How to complete this task: Nothing in the records may change when you print them out again.

Entries taken from a collection:
———

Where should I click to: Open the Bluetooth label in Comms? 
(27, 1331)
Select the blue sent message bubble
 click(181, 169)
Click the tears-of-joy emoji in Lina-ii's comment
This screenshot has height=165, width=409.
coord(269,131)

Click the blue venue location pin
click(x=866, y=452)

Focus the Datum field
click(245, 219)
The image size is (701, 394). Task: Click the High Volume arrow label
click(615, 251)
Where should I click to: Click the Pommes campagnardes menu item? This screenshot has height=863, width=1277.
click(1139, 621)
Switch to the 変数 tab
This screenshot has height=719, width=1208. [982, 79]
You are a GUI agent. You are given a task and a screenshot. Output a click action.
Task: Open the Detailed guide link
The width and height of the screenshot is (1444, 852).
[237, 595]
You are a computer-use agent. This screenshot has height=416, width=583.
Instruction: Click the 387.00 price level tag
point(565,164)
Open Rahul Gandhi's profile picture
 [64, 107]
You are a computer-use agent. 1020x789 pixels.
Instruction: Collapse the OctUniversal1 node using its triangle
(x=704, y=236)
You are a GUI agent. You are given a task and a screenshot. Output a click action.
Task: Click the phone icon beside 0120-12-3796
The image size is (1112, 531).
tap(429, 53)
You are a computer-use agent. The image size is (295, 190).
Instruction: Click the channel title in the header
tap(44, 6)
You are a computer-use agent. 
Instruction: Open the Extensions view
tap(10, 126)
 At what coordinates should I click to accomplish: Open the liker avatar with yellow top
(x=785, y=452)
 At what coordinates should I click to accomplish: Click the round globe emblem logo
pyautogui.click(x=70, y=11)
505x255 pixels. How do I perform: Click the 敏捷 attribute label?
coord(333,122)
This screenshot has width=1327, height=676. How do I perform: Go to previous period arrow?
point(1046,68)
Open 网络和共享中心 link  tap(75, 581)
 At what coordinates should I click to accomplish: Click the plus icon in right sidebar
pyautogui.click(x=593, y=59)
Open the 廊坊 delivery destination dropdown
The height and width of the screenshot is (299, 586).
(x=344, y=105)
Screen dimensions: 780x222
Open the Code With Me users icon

———

Solved exercise:
Where should I click to: Open the Bluetooth label in Comms? 
(27, 1331)
Select the blue sent message bubble
 click(181, 169)
Click the tears-of-joy emoji in Lina-ii's comment
This screenshot has height=165, width=409.
coord(269,131)

Click the blue venue location pin
click(x=866, y=452)

Focus the Datum field
click(245, 219)
The image size is (701, 394). Task: Click the High Volume arrow label
click(615, 251)
Where should I click to: Click the Pommes campagnardes menu item? This screenshot has height=863, width=1277.
click(1139, 621)
Switch to the 変数 tab
This screenshot has height=719, width=1208. [982, 79]
You are a GUI agent. You are given a task and a screenshot. Output a click action.
Task: Open the Detailed guide link
The width and height of the screenshot is (1444, 852).
[237, 595]
You are a computer-use agent. This screenshot has height=416, width=583.
Instruction: Click the 387.00 price level tag
point(565,164)
Open Rahul Gandhi's profile picture
 [64, 107]
You are a computer-use agent. 1020x789 pixels.
Instruction: Collapse the OctUniversal1 node using its triangle
(x=704, y=236)
You are a GUI agent. You are given a task and a screenshot. Output a click action.
Task: Click the phone icon beside 0120-12-3796
The image size is (1112, 531).
tap(429, 53)
You are a computer-use agent. The image size is (295, 190).
Instruction: Click the channel title in the header
tap(44, 6)
You are a computer-use agent. 
Instruction: Open the Extensions view
tap(10, 126)
 At what coordinates should I click to accomplish: Open the liker avatar with yellow top
(x=785, y=452)
 At what coordinates should I click to accomplish: Click the round globe emblem logo
pyautogui.click(x=70, y=11)
505x255 pixels. How do I perform: Click the 敏捷 attribute label?
coord(333,122)
This screenshot has width=1327, height=676. How do I perform: Go to previous period arrow?
point(1046,68)
Open 网络和共享中心 link  tap(75, 581)
 At what coordinates should I click to accomplish: Click the plus icon in right sidebar
pyautogui.click(x=593, y=59)
Open the 廊坊 delivery destination dropdown
The height and width of the screenshot is (299, 586).
(x=344, y=105)
Screen dimensions: 780x222
Open the Code With Me users icon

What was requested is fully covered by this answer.